Saya tahu saya tidak akan bertemu Ben's Perfecto, ramuan kopi maharaja yang terkenal. Juga saya tidak akan bertemu Ben, barista nomor satu di ibu kota. Tapi saya tidak hanya memenuhi kedai kopi dari film terkenal. Saya mendapat kesan positif dari sebuah fantasi. Dan dari teguk sehabis tegukan yang ada di mulut, meluncur melalui kerongkongan dan berakhir di perut, ini yakni pengalaman dengan segudang kejutan.
Untuk kesan perihal film, saya merasa Filosofi Kopi Melawai yakni kesempurnaan. Ada lamunan perihal Jody berpikir perihal tokonya yang tidak bisa bersaing dengan kedai kopi modern, ada percikan konflik antara Jody dan Ben perihal mengelola kedai kopi, tidak lupa ada juga deru persahabatan yang hanya bisa didefinisikan oleh mereka berdua.
Malam semakin hangat dan semakin banyak orang masuk, mesin espresso dan tangan barista semakin sibuk menyambut tamu. Toko ini tampaknya memberi ruang bagi tamu yang ingin kopi untuk menghela nafas malam.

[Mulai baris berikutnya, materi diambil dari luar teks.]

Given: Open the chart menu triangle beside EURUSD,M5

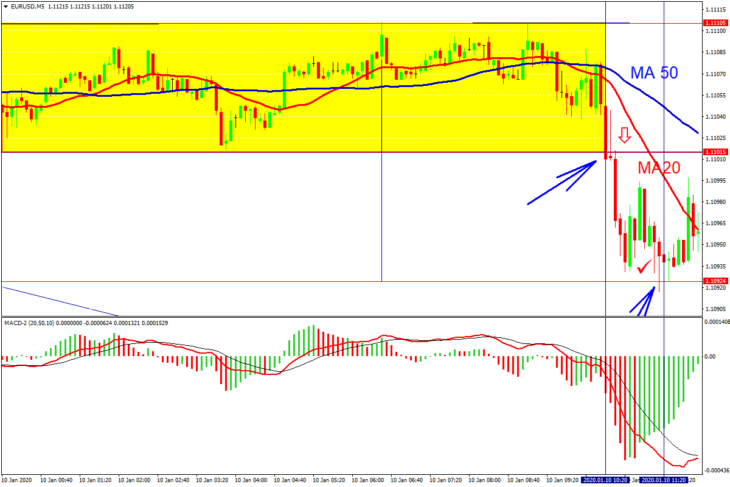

Para tamu mulai berdesakan, saya menghabiskan kopinya hingga selesai, saya segera mengucapkan selamat tinggal pada Jody dan membalas selamat tiba Melawai, pemenang malam berkilauan. Melawai penuh dengan kisah hingga pagi.
Saya kembali ke kedai dan meyakinkan Anda untuk kembali lagi alasannya yakni Kopi Filsafat Melawai yang diterjemahkan berarti memanfaatkan khayalan perihal dunia Filosofi Kopi yang telah terbang.
Para tamu mulai berdesakan, saya menghabiskan kopinya hingga selesai, saya segera mengucapkan selamat tinggal pada Jody dan membalas selamat tiba Melawai, pemenang malam berkilauan. Melawai penuh dengan kisah hingga pagi.
Saya kembali ke kedai dan meyakinkan Anda untuk kembali lagi alasannya yakni Kopi Filsafat Melawai yang diterjemahkan berarti memanfaatkan khayalan perihal dunia Filosofi Kopi yang telah terbang.
Kami ingin mendengarkan masukan dan pengalaman dari anda, silahkan isi kolom komentar, jangan lupa like dan share.